LOS ANGELES, Feb 2: Filmmaker Lee Isaac Chung’s semi-autobiographical feature “Minari” and Iranian director Massoud Bakhshi’s “Yalda, a Night for Forgiveness” were awarded with Grand Jury honours at the 2020 Sundance Film Festival.
“Minari”, about a seven-year-old Korean-American boy whose life turns upside down when his father decides to move their family to rural Arkansas and start a farm in the mid-1980s, was adjudged the winner of the US Grand Jury Prize (Dramatic),
While “Yalda”, about a woman who is sentence to death for accidentally killing her husband, bagged the World Cinema Grand Jury Prize (Dramatic).

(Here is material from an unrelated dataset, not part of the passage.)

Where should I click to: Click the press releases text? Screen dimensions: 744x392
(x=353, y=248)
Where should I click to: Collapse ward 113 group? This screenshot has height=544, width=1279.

The jury, headed by Hollywood actor Ethan Hawke, also gave the directing prize to Radha Blank for her movie “The 40-Year-Old Version”.
In world cinema segment, the award went to French filmmaker Maimouna Doucoure for “Cuties”.
The jury also announced three special jury awards. They honoured the cast of “Charm City Kings”, about the dirt-bike riders who do dangerous stunts on Baltimore city streets, while Eliza Hittman, director of abortion-themed “Never Rarely Sometimes Always”, received the award for its Neorealism.
Josephine Decker accepted an “auteur award” for “Shirley”, the biopic on acclaimed American writer Shirley Jackson. (PTI)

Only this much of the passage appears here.